Identification of a camelid-derived nanobody as a potential therapeutic agent against Streptococcus agalactiae infection

Streptococcus agalactiae (Group B Streptococcus, GBS) is a severe pathogen that has resulted in enormous economic losses in the global tilapia sector. GBS can be effectively controlled by antibiotics to some extent, but antibiotic resistance limits the application of antibiotics. It is urgent to find eco-friendly novel strategies against GBS. As the smallest antibody, nanobodies (Nbs) are novel effective biologics for treating bacterial and viral infections, as they can identify conserved epitopes of hypervariable pathogens. In the study, GBS-specific Nbs were screened from a naive phage-displayed Nb library, and the anti-GBS activity of Nbs was explored in vivo. The results showed that high-affinity Nbs were obtained from a naive phage-displayed Nb library after three rounds of biopanning. A novel nanobody Nb01 was expressed in the Escherichia coli expression system and purified using the Ni-NTA Agarose column. The results of indirect ELISA showed that purified recombinant protein Nb01 still had a high affinity against GBS. Furthermore, we found that Nb01 could effectively inhibit GBS infection in vivo. The copy numbers of GBS in the zebrafish brains were significantly reduced after treatment with Nb01. The survival rate of GBS-infected zebrafish treated with Nb01 was 70.0%, while it was only 43.3% for the controls.

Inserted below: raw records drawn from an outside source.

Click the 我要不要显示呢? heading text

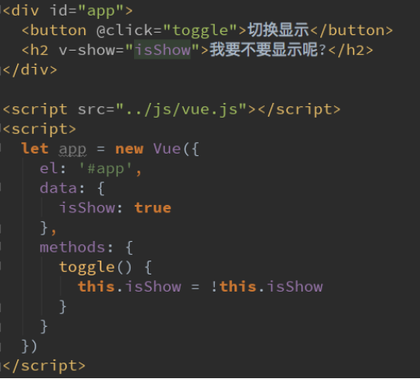click(268, 50)
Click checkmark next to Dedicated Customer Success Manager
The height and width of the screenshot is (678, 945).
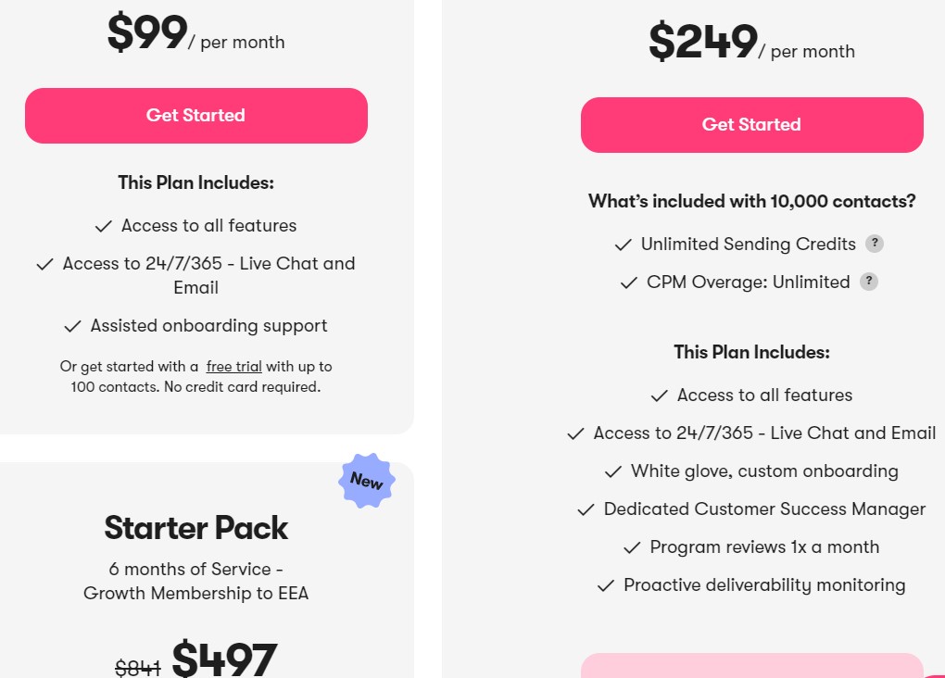pos(586,509)
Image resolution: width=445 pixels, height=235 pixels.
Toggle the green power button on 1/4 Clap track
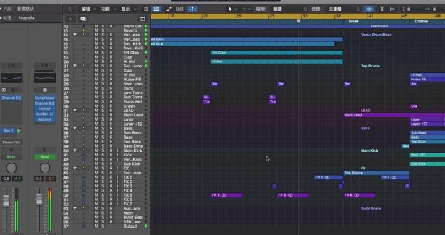point(146,53)
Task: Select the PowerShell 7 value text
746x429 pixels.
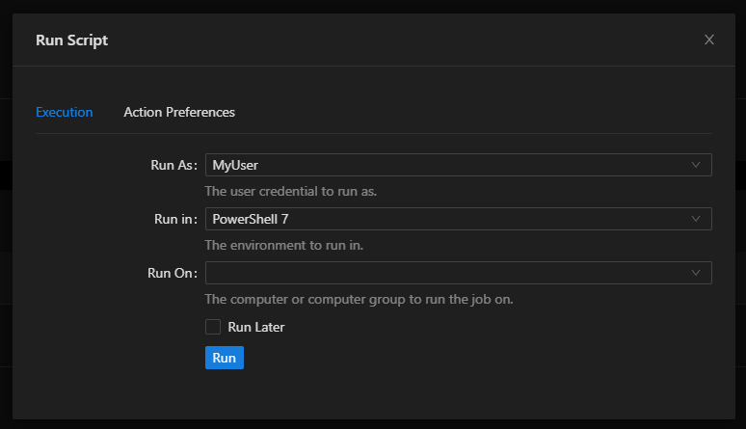Action: [250, 219]
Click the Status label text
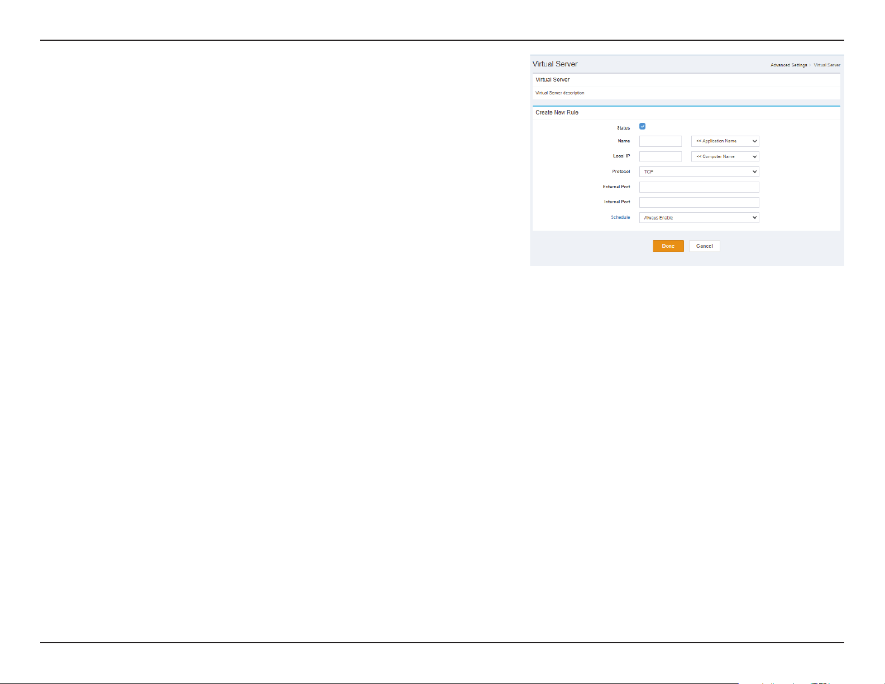 tap(623, 128)
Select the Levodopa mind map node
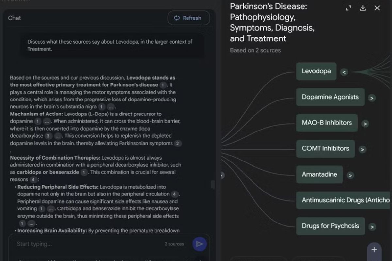392x261 pixels. coord(316,71)
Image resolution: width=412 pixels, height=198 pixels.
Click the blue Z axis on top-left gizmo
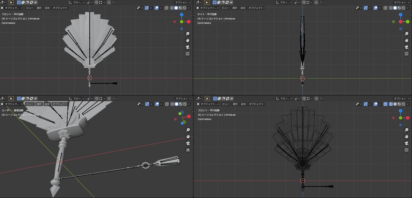(x=181, y=15)
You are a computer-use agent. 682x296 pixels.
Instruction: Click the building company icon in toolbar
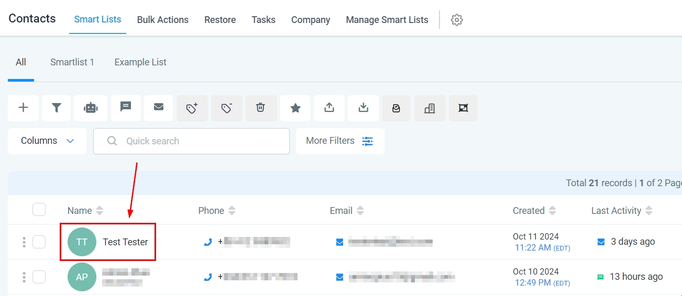tap(430, 108)
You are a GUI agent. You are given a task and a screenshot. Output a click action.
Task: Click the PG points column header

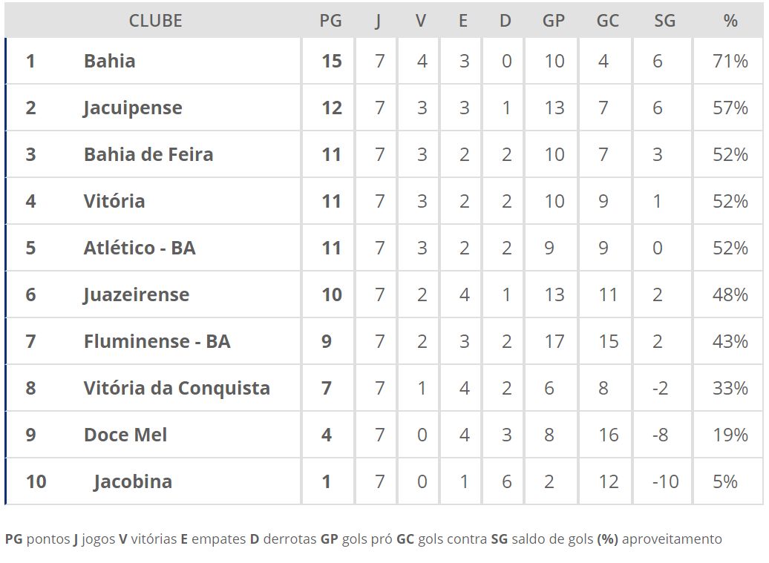[330, 21]

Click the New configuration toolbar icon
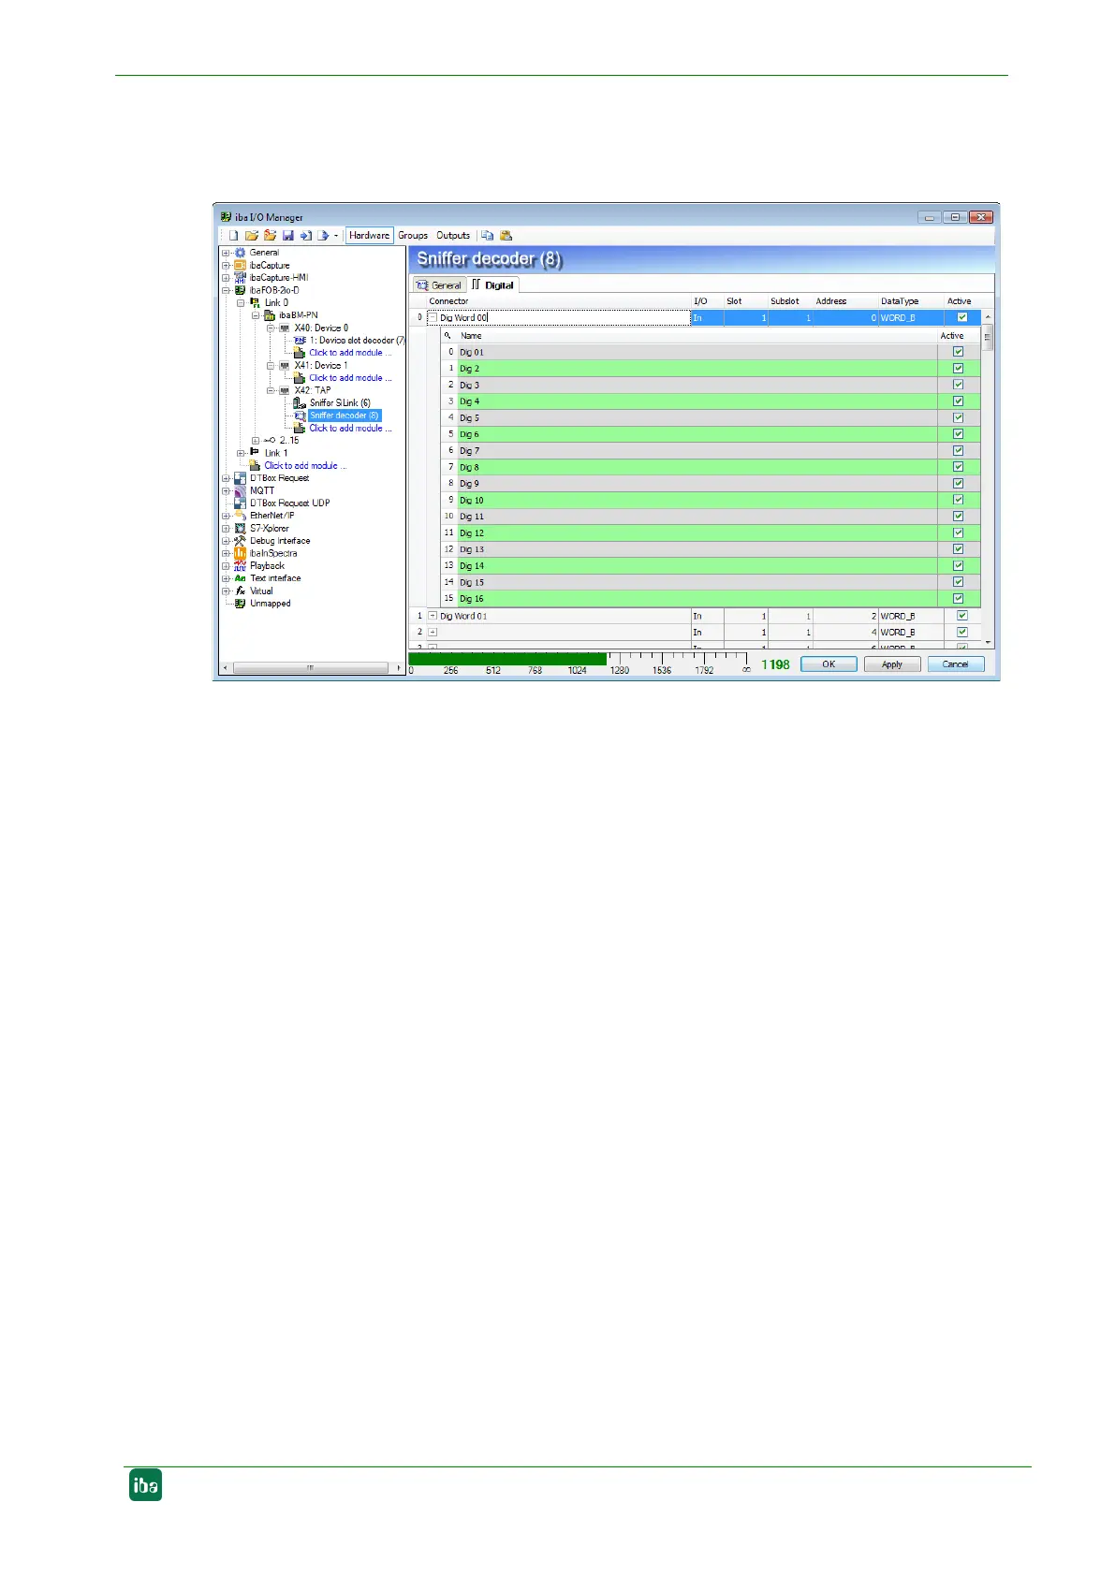[x=234, y=236]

The expression of proinflammatory cytokine genes (tnf-α, il-6 and inf-γ) and Wnt-signaling related genes (wnt2, wnt3a and fzd5) in the GBS-infected zebrafish brain were significantly decreased after treatment with Nb01. In conclusion, Nb01 could protect zebrafish from GBS infection, and these results highlighted the potential therapeutic activity of Nbs against GBS in fish.